▶ _How to complete this task_: Going down the data below, set down exactly the line with "Гигрома (21, 306)" and each line after it through the line with "Pesquisar (251, 359)"; no other lines.

[Stored data entries]
════
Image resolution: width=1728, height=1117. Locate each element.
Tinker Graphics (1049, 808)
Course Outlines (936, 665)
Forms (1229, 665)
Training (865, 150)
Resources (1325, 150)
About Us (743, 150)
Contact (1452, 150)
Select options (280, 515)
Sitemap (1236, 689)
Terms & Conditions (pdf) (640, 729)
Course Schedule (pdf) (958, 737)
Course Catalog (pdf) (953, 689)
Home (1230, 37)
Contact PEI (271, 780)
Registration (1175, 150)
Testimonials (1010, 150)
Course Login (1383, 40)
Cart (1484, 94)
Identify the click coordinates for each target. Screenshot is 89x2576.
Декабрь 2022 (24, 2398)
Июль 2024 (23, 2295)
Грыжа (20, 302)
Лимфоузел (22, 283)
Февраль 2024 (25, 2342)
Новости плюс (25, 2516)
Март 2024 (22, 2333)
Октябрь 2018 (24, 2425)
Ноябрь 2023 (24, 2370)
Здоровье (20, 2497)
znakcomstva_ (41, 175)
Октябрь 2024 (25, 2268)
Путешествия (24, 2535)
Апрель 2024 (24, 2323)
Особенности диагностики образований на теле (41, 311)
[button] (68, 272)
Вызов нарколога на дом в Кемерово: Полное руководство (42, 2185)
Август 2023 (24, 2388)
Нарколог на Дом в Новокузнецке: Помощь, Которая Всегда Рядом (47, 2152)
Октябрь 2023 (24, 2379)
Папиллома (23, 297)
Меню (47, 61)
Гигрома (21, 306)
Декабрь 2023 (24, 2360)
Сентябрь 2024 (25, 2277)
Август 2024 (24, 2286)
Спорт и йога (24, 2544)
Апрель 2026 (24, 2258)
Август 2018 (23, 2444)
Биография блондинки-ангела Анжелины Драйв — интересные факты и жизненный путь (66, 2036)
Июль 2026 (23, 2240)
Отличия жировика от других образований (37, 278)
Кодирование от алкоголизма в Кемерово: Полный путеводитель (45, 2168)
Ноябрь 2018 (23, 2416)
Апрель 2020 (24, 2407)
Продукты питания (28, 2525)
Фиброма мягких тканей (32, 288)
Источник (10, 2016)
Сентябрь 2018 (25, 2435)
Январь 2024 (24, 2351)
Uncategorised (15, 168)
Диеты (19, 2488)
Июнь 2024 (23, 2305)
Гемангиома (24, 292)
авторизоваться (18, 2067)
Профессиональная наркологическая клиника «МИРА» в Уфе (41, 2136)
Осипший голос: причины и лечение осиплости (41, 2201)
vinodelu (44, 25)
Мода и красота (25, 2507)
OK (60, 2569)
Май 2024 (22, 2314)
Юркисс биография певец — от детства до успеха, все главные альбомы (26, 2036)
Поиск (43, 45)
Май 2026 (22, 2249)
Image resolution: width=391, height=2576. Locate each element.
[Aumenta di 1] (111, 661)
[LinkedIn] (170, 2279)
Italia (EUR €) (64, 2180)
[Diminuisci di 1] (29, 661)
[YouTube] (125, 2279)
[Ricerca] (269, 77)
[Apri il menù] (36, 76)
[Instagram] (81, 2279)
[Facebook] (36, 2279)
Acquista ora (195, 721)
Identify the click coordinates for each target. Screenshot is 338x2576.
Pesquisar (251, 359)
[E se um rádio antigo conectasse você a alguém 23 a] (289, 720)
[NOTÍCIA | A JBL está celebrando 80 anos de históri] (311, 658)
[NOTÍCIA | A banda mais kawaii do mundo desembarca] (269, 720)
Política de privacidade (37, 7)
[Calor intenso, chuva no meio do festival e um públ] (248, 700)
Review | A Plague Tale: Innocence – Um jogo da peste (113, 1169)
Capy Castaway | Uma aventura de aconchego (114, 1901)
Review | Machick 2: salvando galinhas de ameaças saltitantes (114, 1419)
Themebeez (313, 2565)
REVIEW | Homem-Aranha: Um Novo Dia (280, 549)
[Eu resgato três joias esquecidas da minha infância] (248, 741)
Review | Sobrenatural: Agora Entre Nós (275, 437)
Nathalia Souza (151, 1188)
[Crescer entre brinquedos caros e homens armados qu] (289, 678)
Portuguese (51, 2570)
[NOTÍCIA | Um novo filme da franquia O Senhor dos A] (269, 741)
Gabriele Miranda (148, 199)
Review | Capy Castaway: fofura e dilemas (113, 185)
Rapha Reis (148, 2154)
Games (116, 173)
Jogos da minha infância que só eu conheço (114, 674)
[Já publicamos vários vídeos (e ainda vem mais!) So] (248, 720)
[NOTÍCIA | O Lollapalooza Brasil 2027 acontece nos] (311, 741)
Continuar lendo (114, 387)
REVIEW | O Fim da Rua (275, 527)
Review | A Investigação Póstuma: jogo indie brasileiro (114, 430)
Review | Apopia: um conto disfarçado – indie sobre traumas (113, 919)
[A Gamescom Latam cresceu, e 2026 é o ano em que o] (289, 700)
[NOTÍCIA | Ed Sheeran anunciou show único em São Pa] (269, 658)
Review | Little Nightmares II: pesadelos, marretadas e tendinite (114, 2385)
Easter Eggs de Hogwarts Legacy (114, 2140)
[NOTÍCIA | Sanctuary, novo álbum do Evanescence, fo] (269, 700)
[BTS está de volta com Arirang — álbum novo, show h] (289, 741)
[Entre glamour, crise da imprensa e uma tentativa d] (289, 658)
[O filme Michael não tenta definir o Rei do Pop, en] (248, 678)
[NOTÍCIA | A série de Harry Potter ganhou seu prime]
════
▶ _Response_:
Гигрома (21, 306)
Декабрь 2023 (24, 2360)
Сентябрь 2024 (25, 2277)
Август 2024 (24, 2286)
Спорт и йога (24, 2544)
Апрель 2026 (24, 2258)
Август 2018 (23, 2444)
Биография блондинки-ангела Анжелины Драйв — интересные факты и жизненный путь (66, 2036)
Июль 2026 (23, 2240)
Отличия жировика от других образований (37, 278)
Кодирование от алкоголизма в Кемерово: Полный путеводитель (45, 2168)
Ноябрь 2018 (23, 2416)
Апрель 2020 (24, 2407)
Продукты питания (28, 2525)
Фиброма мягких тканей (32, 288)
Источник (10, 2016)
Сентябрь 2018 (25, 2435)
Январь 2024 (24, 2351)
Uncategorised (15, 168)
Диеты (19, 2488)
Июнь 2024 (23, 2305)
Гемангиома (24, 292)
авторизоваться (18, 2067)
Профессиональная наркологическая клиника «МИРА» в Уфе (41, 2136)
Осипший голос: причины и лечение осиплости (41, 2201)
vinodelu (44, 25)
Мода и красота (25, 2507)
OK (60, 2569)
Май 2024 (22, 2314)
Юркисс биография певец — от детства до успеха, все главные альбомы (26, 2036)
Поиск (43, 45)
Май 2026 (22, 2249)
Image resolution: width=391, height=2576. Locate each element.
[Aumenta di 1] (111, 661)
[LinkedIn] (170, 2279)
Italia (EUR €) (64, 2180)
[Diminuisci di 1] (29, 661)
[YouTube] (125, 2279)
[Ricerca] (269, 77)
[Apri il menù] (36, 76)
[Instagram] (81, 2279)
[Facebook] (36, 2279)
Acquista ora (195, 721)
Identify the click coordinates for each target. Screenshot is 338x2576.
Pesquisar (251, 359)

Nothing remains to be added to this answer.